Well, the technician found out that there was a problem outside of our building and that he couldn’t fix it. We waited one week for the problem to be solved. And? Did the internet finally work? Nope….
You might notice that this whole process slowly started to be absolutely absurd. Two years before, Karsten had spent a semester abroad in Tanzania. That was before Tanzania got the first submarine internet cable. Still, he had internet access within a week (yes, it broke down every two minutes and yes, there were ants living in his laptop but still…).
Well, at the beginning of June, about three months after we signed the internet contract, we got our first bill for our internet access. And no, the internet didn’t work!
Another week or two later, I called the service hotline (…) and a guy finally talked me through the configuration process. When I was one click away to finish it, I ran out of money on my cell phone (what shall I say…another 30 CHF). I finished the configuration and YES! FINALLY!! IT WORKED!!

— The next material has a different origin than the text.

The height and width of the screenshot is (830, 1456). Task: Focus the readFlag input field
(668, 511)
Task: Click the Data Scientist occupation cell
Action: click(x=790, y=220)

Since we had already spent enough money on the service hotline I didn’t call back after I topped up my cell phone. After all, they had our phone number and our contact details so if they were interested in whether their customers are satisfied they could as well call us!
One week later, one week full of beautifully working internet access, our internet suddenly didn’t work again. We got a message from the company, informing us that they didn’t hear back from us whether it is working or not. So they changed the whole configuration again from DHCP to PPPoE, in order to be able to monitor us. What they didn’t send us were the details on what they did or how to proceed with the new configuration. And it was a Saturday, so we had to wait until Monday to call them. Again.
It only took us 3.5 months. It has been working ever since. Until last weekend. Of course, they still don’t have a service hotline for weekends. And the service hotline still isn’t free of charge. But we got away with less than 5 CHF for each call this time. And with only four days without internet. Let’s hope we’ll now have another long period full of love for our internet company!
you can top up your cell phone at any kiosk or sbb ticket machine, I think even at atm´s in Switzerland! You seriously didn´t know?
To be honest, no. At our old flat, the nearest kiosk was a twenty minute walk away. I have never notice an option at the sbb ticket machines. And I am not a big friend of doing anything else than getting cash at atms, so I never checked that out. But it’s good to know for the next time…
It is definitely possible 🙂 although the SBB likes to call it “other offers” which makes it hard to find and it’s notoriously unreliable (but at least it tells you so beforehand). But still… And as an additional benefit it also allows me to top up Sonya’s phone 😉
Actually…I don’t really blame myself for not knowing that “other options” on a ticket machine for train tickets includes topping up my cellphone 😉
This reminds me of our time without internet for a months because of the Swiss philosophy to never rush with work haha 🙂
Though the same situation could have happened in Germany too….actually I had a very similar situation with a German phone company. I guess it’s more a problem of big companies.